Hopefully Apple hedges its bets and signs onto the HD-DVD consortium also, at least for DVD Studio Pro. This is way more consequential than DVD±R.
nuckinfutz said:
Support both Blu-Ray and HD-DVD. Just get political on us!
Exactly.
Kagetenshi said:
On the contrary, they should pick a side. The faster the other format dies off, the better. Betamax was superior to VHS, but Betamax and VHS existing at the same time would have been worst of all.
Betamax lost because you could only fit one hour on a tape, whereas on VHS you could record two hours (and eventually 6 hours). JVC's licensing of VHS VCR manufacturing helped it become way less costly than Sony's Betamax decks (which had far more limited licensing). For practical purposes VHS was superior.
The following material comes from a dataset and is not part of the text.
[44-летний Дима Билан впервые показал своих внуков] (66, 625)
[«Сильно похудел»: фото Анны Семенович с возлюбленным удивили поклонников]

Your argument would be stronger if you took VHS as a positive example, because HD-DVD (like Betamax) has less capacity than Blu-Ray. As for picture quality, HD-DVD and Blu-Ray should be identical.
Anyway, Betamax morphed into Betacam SP and Digibeta for professional ENG applications, which obviously has coexisted with VHS all these years.
MacNut said:
I'd also imagine that it would take more processing power to encode HD then what the current notebooks can supply.
Current notebooks can encode HD. It just takes more time. However, if CoreVideo offloads work to the GPU and accelerates H.264 encoding (which both Blu-Ray and HD-DVD will use) maybe it won't be that bad.
radio893fm said:
Just my feeling: whoever/whichever Sony chooses will be the winner... and no, it won't happen the same beta/vhs deal... times are different
I respect this opinion. However, Sony has also chosen ATRAC.
1984 said:
Microsoft is to HD-DVD as Apple is to Blu-Ray. Think about it.
Which means HD-DVD will have 90%+ market penetration? You're trying to make the case that Blu-Ray will be more commercially successful and that's your final thought?